I have an uneasy feeling - like the time I decided to back the wrong friend over who stole the other's Sherbet Straws in school - but I vehemently disagree with Jezebel's offer to pay Vogue $10,000 to see Lena Dunham's unretouched photos from its cover shoot.
To catch you up: The Girls star recently hit headlines because critics felt the headshot chosen by Vogue was typical of what they (and other fashion magazines such as Elle) do with non-models or celebrities who aren't a size 6 - namely to do the arty headshot or to swamp them in a giant coat.
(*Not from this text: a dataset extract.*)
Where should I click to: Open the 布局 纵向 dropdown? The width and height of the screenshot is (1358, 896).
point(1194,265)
Reference: Melissa McCarthy, Mindy Kaling and Adele.
But while I'm all up for freedom of speech, this just feels like a step too far - like a bullying girl in the playground, or the saddo gimmicks Ryanair pulls like threatening to implement fat tax on planes.
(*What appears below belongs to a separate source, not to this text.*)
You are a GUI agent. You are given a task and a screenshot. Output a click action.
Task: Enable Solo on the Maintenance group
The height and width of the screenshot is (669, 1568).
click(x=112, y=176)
Jezebel say that this isn't about wanting to see what the real Lena looks like, rather "This is about Vogue, and what Vogue decides to do with a specific woman who has very publicly stated that she's fine just the way she is, and the world needs to get on board with that."
I'm sorry, what?
Maybe in some parallel universe Vogue is a magazine for 'real women', but in this one, it's a hyper real version of beauty that mixes art with fashion. I realise I'm putting words into the mouth of Anna Wintour, but as someone who buys a wide variety of magazines including Vogue, I buy it because it's a form of escapism not because I identify with the women on its pages.
Yes, they sometimes go too far - straying into the realms of tastelessness eg, oil slick shoots and using beggars as props - but no person in their right mind assumes that Vogue is for the every(wo)man.
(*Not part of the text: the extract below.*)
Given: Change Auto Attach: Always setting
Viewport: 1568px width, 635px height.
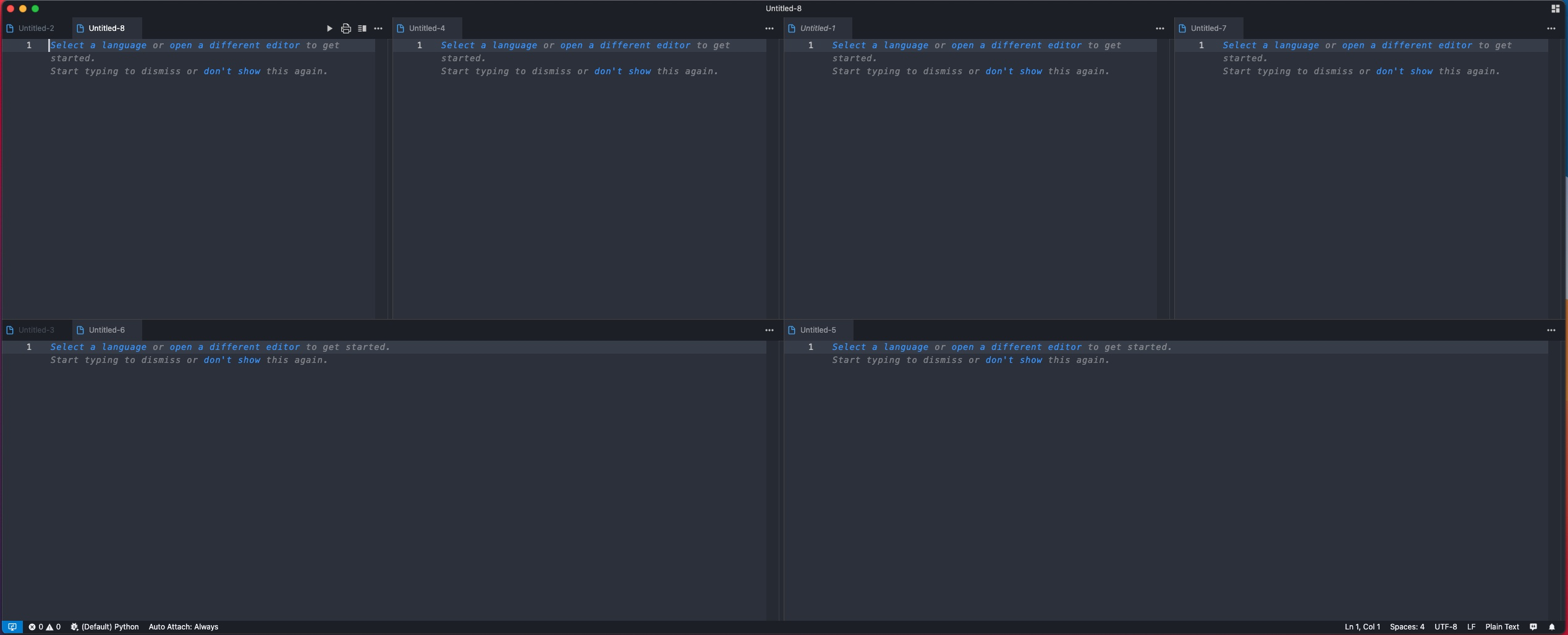Looking at the screenshot, I should 183,626.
To my mind, leading up to cervical cancer week, Jezebel would be better off donating that $10K (if indeed they actually have it) to women's cancer charities, or how about to something that makes a difference to this world, such as domestic violence centres?
I realise Jezebel are trying to prove a point, but I think we need to ask ourselves what point they are trying to make. If this really is about 'real' women, then hey, why bother wearing make-up? Surely me caking my face in foundation is a betrayal of feminist values because I'm presenting a fake, unrealistic version of myself?
So here's a thought.
Let's do something different and credit Lena with a brain. Yes she's a real woman and is vocal about that, but she also knows what type of publication Vogue is.
The fact is that some women's magazines get it wrong, and there is a very valid argument for presenting celebrities as these flawless goddesses when they aren't. But I don't believe she would blindly walk into Vogue's photoshoot without knowing what she was getting herself into.
Getting a Vogue cover, however too cool for school you may be, is a big deal.
For Jezebel to just keep ragging at it is not making a statement. It's kind of like going up to this girl you really like and respect and saying: "Hey, so obviously your Vogue cover was a big deal. You looked great but we think they should have published the pictures of you looking more real (translation: worse than you do in the magazine). Because there's no way you can look that good without tonnes and tonnes of Photoshop."
If you were that girl, would you thank these loudmouths for taking on such a noble cause, or would you kindly want them to shut up?